Em 2020 e 2021, a pandemia reduziu drasticamente a actividade artística. Em 2020, realizaram apenas três espectáculos (Pinhel, Lagoa e Vila Franca de Xira); e em 2021 também três (Alandroal e duas vezes no Seixal).

Chegado o ano de 2022, considerado de retoma, os Anjos celebraram 12 contratos públicos. E importa destacar que apenas um – com o município da Azambuja – foi assinado antes da publicação do vídeo de Joana Marques, a 25 de Abril. Todos os outros 11 contratos foram posteriores, incluindo actuações em Santarém (com um contrato de 60 mil euros), Moura, Fornos de Algodres, Corroios, Pombal, Paredes, São João da Pesqueira, Sabrosa, Estarreja, Miranda do Corvo e novamente Azambuja.

Joana Marques

Os valores por actuação em 2022 rondaram, por norma, os 17 mil euros, valor até ligeiramente superior ao verificado antes da pandemia. Além disso, os “fornecimentos e serviços externos” da Angel Minds – que reflectem sobretudo os cachets pagos aos artistas – atingiram em 2022 o valor recorde de quase 410 mil euros, face aos cerca de 285 mil euros em 2019, 82 mil euros em 2020 e 120 mil euros em 2021. Mesmo admitindo que alguns contratos pudessem ter sido cancelados, seria necessário um corte de mais de 50 espectáculos para justificar o valor de indemnização pedido pelos Anjos.

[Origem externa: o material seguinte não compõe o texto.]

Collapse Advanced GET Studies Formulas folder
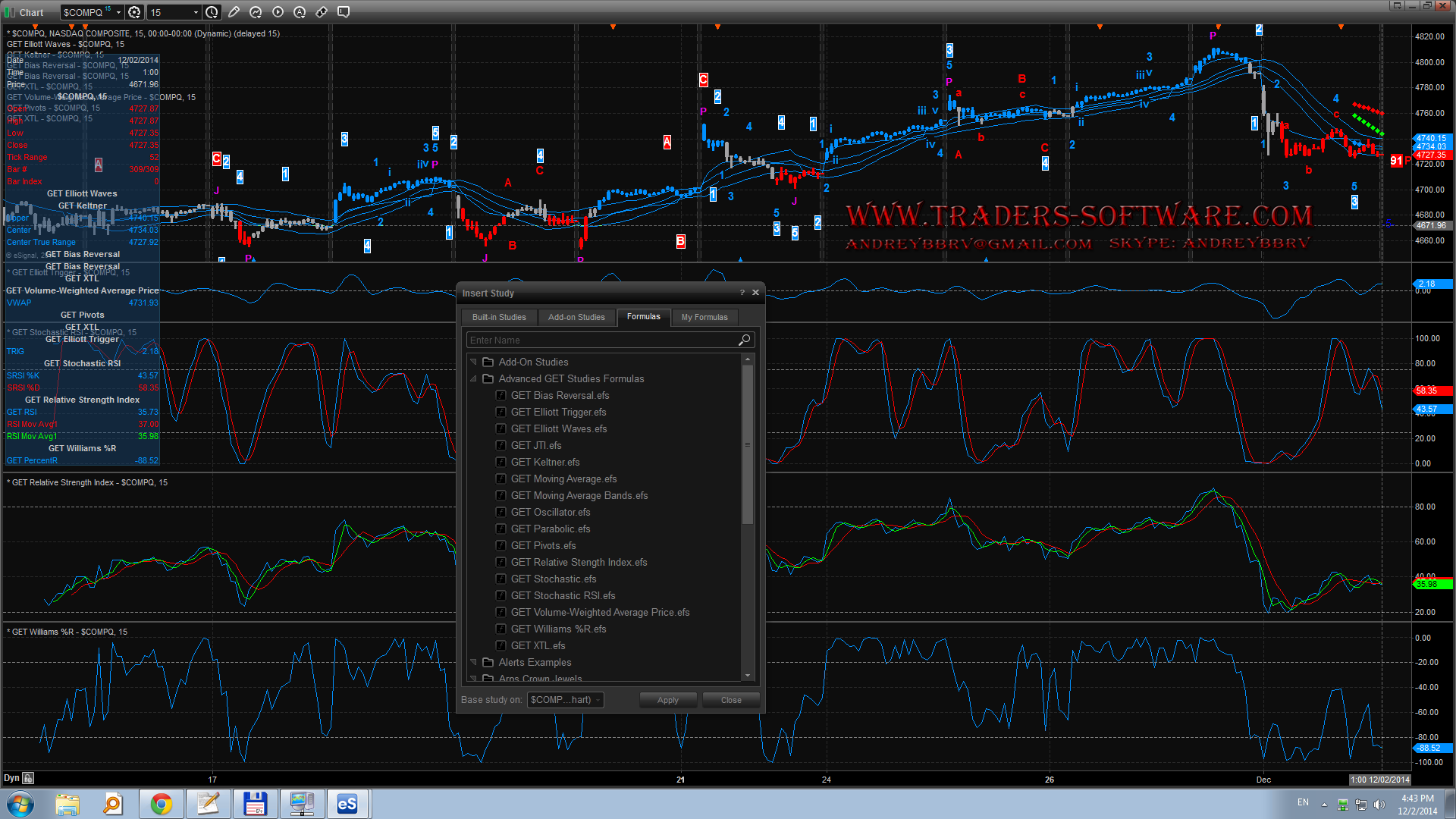This screenshot has height=819, width=1456. click(474, 378)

Em 2023, embora tenha havido uma ligeira redução do número de contratos, os Anjos actuaram em 11 eventos públicos, com presença em Reguengos de Monsaraz, Lisboa, Borba, Ferreira do Alentejo, Moita, Vila Flor, Ílhavo, Águeda, Redondo, Tábua e Coruche. A actividade regular prosseguiu em 2024, com concertos em Braga, Moura, Vieira do Minho, Seixal, Portimão, Oeiras e Aljustrel, com cachets que, em regra, rondaram os 20 mil euros.

Em 2025, os concertos já adjudicados incluem actuações em Chamusca, Vizela, Trofa, Estremoz, Póvoa de Varzim, Sesimbra e Amarante – neste último caso, a actuação realizou-se a 7 de Junho, com um cachet de 34.200 euros. Mas ainda não estão registados outros concertos já agendados. Só para este mês, segundo a sua página no Facebook, os Anjos têm agendados sete concertos, quatro dos quais em apenas uma semana.

Sérgio e Nelson Rosado: os Anjos foram criados em 1999.

Ou seja, apesar de uma ligeira redução no número de concertos, os valores contratados aumentaram, o que invalida qualquer narrativa de prejuízo reputacional ou boicote decorrente do vídeo humorístico.

Acrescente-se ainda que, segundo as contas da Angel Minds, apesar de funcionar essencialmente como canal de recepção dos cachets dos irmãos Rosado, apresenta uma situação financeira sólida, com resultados transitados (lucros acumulados) na ordem dos 270 mil euros e saldos em depósitos bancários superiores a 300 mil euros.